# a "chapter" that was convincing to me regarding infant baptism



## Constantlyreforming (Apr 11, 2012)

Growing up in EV Free and various non-denominational churches, I was preached believer's baptism only from the get-go. In college my dad began collection works by the Puritans and early american pastors. He had me read a chapter from Joseph Lathrop's book on Baptism, and it was the most clear, biblical example of the reasons for covenant baptism I had ever read, even up through today. The book is no longer in print, so I have taken a picture of each page, and have loaded those to my photobucket account, so that it can be linked to here. Please feel free to read and discuss on this thread at your leisure. I'd love to get some thoughts going on this thread.

(yes, I did this while at McDonald's over lunch)


----------



## PuritanCovenanter (Apr 11, 2012)

Found the book on Google books. 
It can be downloaded as a pdf or ebook. 
Sermons, on the mode and subject of Christian baptism, or, An attempt to ... - Joseph Lathrop, Benjamin Hoadly, Horatio Gates Jones - Google Books


----------



## Constantlyreforming (Apr 11, 2012)

well lookie there. there's an hour and a half wasted.....

---------- Post added at 02:16 PM ---------- Previous post was at 02:12 PM ----------

I'd argue that mine is cooler because it's in color.


----------



## VictorBravo (Apr 11, 2012)

Well, Ethan, the pictures are pretty neat, but I'd not want to read from a jpeg for very long. I even was able to OCR the photos just to see if it would work.
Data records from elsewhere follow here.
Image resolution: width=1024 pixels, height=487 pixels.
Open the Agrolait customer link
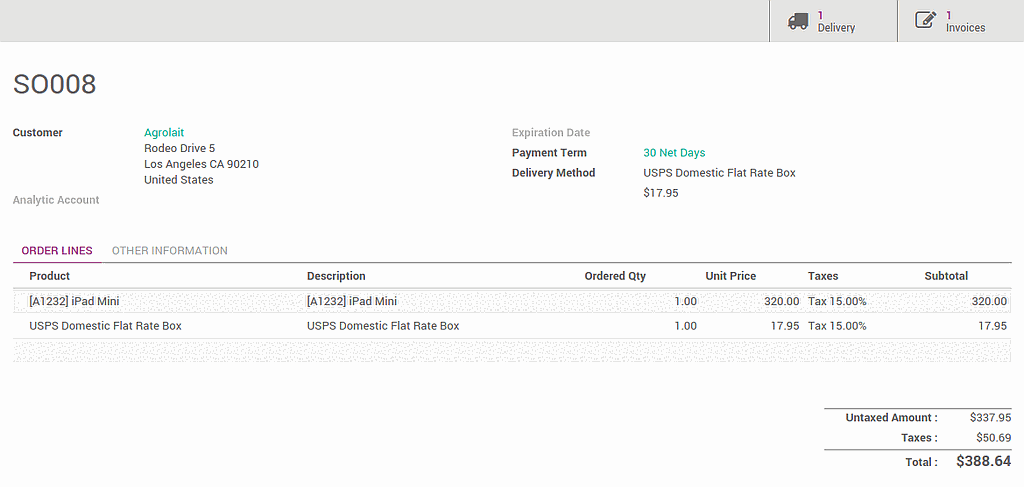point(164,133)
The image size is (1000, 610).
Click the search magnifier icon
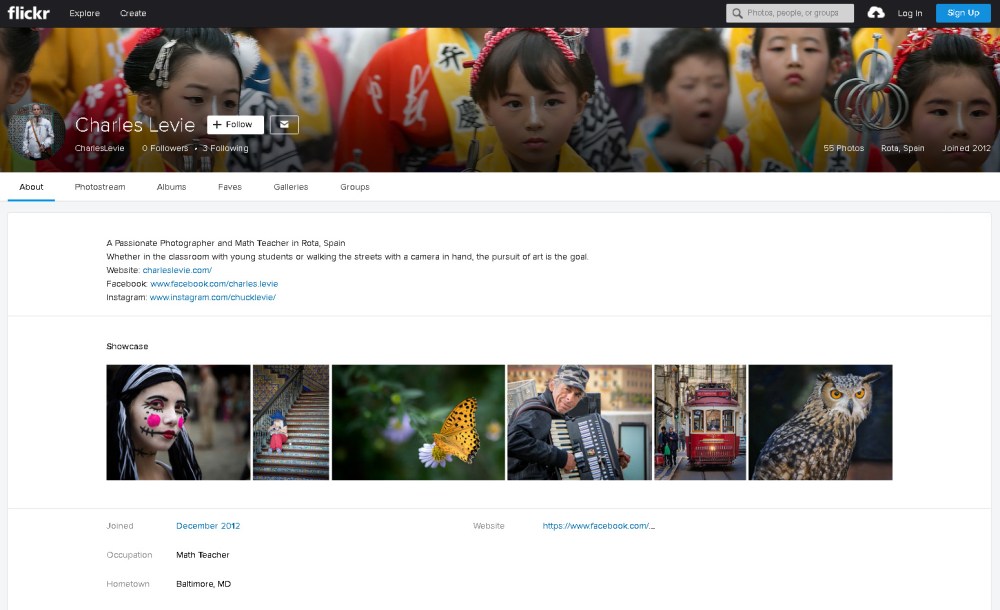click(738, 13)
Results were OK, except for the "S"s being turned into "F"s. 

But I have to thank Randy for the link. My ebook theology library just grew by a another volume. It's amazing how many old books I've been able to read without having access to a decent library.


----------



## Curt (Apr 11, 2012)

Constantlyreforming said:


> well lookie there. there's an hour and a half wasted.....



Not wasted... you were at Chez Mac!


----------